WHAT IS REQUIRED: Start at the top and transcribe every record through the final line exactly.

THE RECORDS:
____

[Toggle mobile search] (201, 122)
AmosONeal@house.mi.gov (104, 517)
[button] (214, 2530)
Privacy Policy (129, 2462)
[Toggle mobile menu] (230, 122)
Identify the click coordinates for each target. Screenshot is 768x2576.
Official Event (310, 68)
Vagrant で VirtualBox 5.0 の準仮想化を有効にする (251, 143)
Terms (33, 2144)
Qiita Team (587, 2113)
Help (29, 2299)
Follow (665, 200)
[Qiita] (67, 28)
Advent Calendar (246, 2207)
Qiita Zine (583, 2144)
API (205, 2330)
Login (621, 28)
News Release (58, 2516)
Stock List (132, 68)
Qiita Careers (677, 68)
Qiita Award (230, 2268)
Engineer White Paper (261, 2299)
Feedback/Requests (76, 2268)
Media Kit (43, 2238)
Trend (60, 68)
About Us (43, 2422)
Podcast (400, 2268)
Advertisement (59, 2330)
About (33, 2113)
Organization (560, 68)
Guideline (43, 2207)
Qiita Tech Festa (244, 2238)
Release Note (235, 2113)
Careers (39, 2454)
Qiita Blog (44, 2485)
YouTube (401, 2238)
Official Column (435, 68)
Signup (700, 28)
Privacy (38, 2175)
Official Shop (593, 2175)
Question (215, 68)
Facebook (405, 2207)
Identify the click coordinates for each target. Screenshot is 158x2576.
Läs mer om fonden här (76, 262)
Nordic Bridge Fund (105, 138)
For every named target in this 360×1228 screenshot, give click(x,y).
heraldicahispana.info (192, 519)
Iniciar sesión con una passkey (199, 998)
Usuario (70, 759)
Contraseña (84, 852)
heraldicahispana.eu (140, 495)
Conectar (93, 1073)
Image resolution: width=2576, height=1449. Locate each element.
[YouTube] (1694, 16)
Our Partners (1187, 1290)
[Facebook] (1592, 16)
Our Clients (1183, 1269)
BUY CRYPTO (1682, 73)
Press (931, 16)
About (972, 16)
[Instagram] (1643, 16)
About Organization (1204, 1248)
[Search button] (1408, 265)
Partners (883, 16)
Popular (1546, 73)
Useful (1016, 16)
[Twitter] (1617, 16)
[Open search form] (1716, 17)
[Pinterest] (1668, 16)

____

WRITTEN SOLUTION:
[Toggle mobile search] (201, 122)
AmosONeal@house.mi.gov (104, 517)
[button] (214, 2530)
Privacy Policy (129, 2462)
[Toggle mobile menu] (230, 122)
Identify the click coordinates for each target. Screenshot is 768x2576.
Official Event (310, 68)
Vagrant で VirtualBox 5.0 の準仮想化を有効にする (251, 143)
Terms (33, 2144)
Qiita Team (587, 2113)
Help (29, 2299)
Follow (665, 200)
[Qiita] (67, 28)
Advent Calendar (246, 2207)
Qiita Zine (583, 2144)
API (205, 2330)
Login (621, 28)
News Release (58, 2516)
Stock List (132, 68)
Qiita Careers (677, 68)
Qiita Award (230, 2268)
Engineer White Paper (261, 2299)
Feedback/Requests (76, 2268)
Media Kit (43, 2238)
Trend (60, 68)
About Us (43, 2422)
Podcast (400, 2268)
Advertisement (59, 2330)
About (33, 2113)
Organization (560, 68)
Guideline (43, 2207)
Qiita Tech Festa (244, 2238)
Release Note (235, 2113)
Careers (39, 2454)
Qiita Blog (44, 2485)
YouTube (401, 2238)
Official Column (435, 68)
Signup (700, 28)
Privacy (38, 2175)
Official Shop (593, 2175)
Question (215, 68)
Facebook (405, 2207)
Identify the click coordinates for each target. Screenshot is 158x2576.
Läs mer om fonden här (76, 262)
Nordic Bridge Fund (105, 138)
For every named target in this 360×1228 screenshot, give click(x,y).
heraldicahispana.info (192, 519)
Iniciar sesión con una passkey (199, 998)
Usuario (70, 759)
Contraseña (84, 852)
heraldicahispana.eu (140, 495)
Conectar (93, 1073)
Image resolution: width=2576, height=1449. Locate each element.
[YouTube] (1694, 16)
Our Partners (1187, 1290)
[Facebook] (1592, 16)
Our Clients (1183, 1269)
BUY CRYPTO (1682, 73)
Press (931, 16)
About (972, 16)
[Instagram] (1643, 16)
About Organization (1204, 1248)
[Search button] (1408, 265)
Partners (883, 16)
Popular (1546, 73)
Useful (1016, 16)
[Twitter] (1617, 16)
[Open search form] (1716, 17)
[Pinterest] (1668, 16)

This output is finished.